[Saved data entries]
--- START ---

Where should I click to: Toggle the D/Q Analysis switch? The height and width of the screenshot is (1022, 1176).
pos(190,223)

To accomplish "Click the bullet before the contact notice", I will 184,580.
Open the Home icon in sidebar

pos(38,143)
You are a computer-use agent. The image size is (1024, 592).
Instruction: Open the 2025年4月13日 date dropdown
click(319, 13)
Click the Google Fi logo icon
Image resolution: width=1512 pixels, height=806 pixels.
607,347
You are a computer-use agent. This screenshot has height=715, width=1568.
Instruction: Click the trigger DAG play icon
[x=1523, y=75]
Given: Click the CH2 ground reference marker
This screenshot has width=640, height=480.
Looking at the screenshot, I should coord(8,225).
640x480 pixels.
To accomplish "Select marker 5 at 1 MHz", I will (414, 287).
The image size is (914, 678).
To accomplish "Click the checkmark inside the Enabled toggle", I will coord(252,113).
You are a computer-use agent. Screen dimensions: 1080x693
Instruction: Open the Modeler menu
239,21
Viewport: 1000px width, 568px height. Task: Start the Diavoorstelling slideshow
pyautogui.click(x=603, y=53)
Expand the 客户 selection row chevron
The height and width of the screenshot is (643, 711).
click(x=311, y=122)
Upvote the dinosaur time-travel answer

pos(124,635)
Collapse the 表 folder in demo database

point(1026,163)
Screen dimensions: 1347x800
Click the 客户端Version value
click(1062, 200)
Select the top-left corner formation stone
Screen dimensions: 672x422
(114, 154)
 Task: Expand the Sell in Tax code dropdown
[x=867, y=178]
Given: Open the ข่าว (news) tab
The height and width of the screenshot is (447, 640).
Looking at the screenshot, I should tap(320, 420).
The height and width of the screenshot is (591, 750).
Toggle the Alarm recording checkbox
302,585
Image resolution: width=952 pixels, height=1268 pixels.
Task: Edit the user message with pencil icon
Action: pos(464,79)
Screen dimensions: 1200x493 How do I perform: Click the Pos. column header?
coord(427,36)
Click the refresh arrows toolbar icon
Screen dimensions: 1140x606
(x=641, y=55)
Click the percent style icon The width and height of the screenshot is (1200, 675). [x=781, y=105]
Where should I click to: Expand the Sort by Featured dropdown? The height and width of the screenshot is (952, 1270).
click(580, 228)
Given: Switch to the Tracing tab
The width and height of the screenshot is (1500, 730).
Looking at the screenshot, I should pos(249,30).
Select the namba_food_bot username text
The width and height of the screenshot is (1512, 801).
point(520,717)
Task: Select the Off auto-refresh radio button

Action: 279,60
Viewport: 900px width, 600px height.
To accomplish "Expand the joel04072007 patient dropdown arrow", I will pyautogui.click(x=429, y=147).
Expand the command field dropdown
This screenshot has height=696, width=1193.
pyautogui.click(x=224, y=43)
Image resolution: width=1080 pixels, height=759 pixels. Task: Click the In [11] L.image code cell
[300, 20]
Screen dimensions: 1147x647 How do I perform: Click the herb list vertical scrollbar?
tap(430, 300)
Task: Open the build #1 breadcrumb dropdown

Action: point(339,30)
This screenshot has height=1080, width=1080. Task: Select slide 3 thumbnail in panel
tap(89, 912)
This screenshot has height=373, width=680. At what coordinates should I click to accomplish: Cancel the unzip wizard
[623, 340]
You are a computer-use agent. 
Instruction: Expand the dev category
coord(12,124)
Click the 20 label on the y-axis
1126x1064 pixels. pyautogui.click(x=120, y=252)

--- END ---

> **PROBLEM TO WORK ON**:
Repeat verbatim the opening run of entries, ending with the line that contains "Expand the 客户 selection row chevron".

> **EXERCISE OUTPUT**:
Where should I click to: Toggle the D/Q Analysis switch? The height and width of the screenshot is (1022, 1176).
pos(190,223)

To accomplish "Click the bullet before the contact notice", I will 184,580.
Open the Home icon in sidebar

pos(38,143)
You are a computer-use agent. The image size is (1024, 592).
Instruction: Open the 2025年4月13日 date dropdown
click(319, 13)
Click the Google Fi logo icon
Image resolution: width=1512 pixels, height=806 pixels.
607,347
You are a computer-use agent. This screenshot has height=715, width=1568.
Instruction: Click the trigger DAG play icon
[x=1523, y=75]
Given: Click the CH2 ground reference marker
This screenshot has width=640, height=480.
Looking at the screenshot, I should coord(8,225).
640x480 pixels.
To accomplish "Select marker 5 at 1 MHz", I will (414, 287).
The image size is (914, 678).
To accomplish "Click the checkmark inside the Enabled toggle", I will coord(252,113).
You are a computer-use agent. Screen dimensions: 1080x693
Instruction: Open the Modeler menu
239,21
Viewport: 1000px width, 568px height. Task: Start the Diavoorstelling slideshow
pyautogui.click(x=603, y=53)
Expand the 客户 selection row chevron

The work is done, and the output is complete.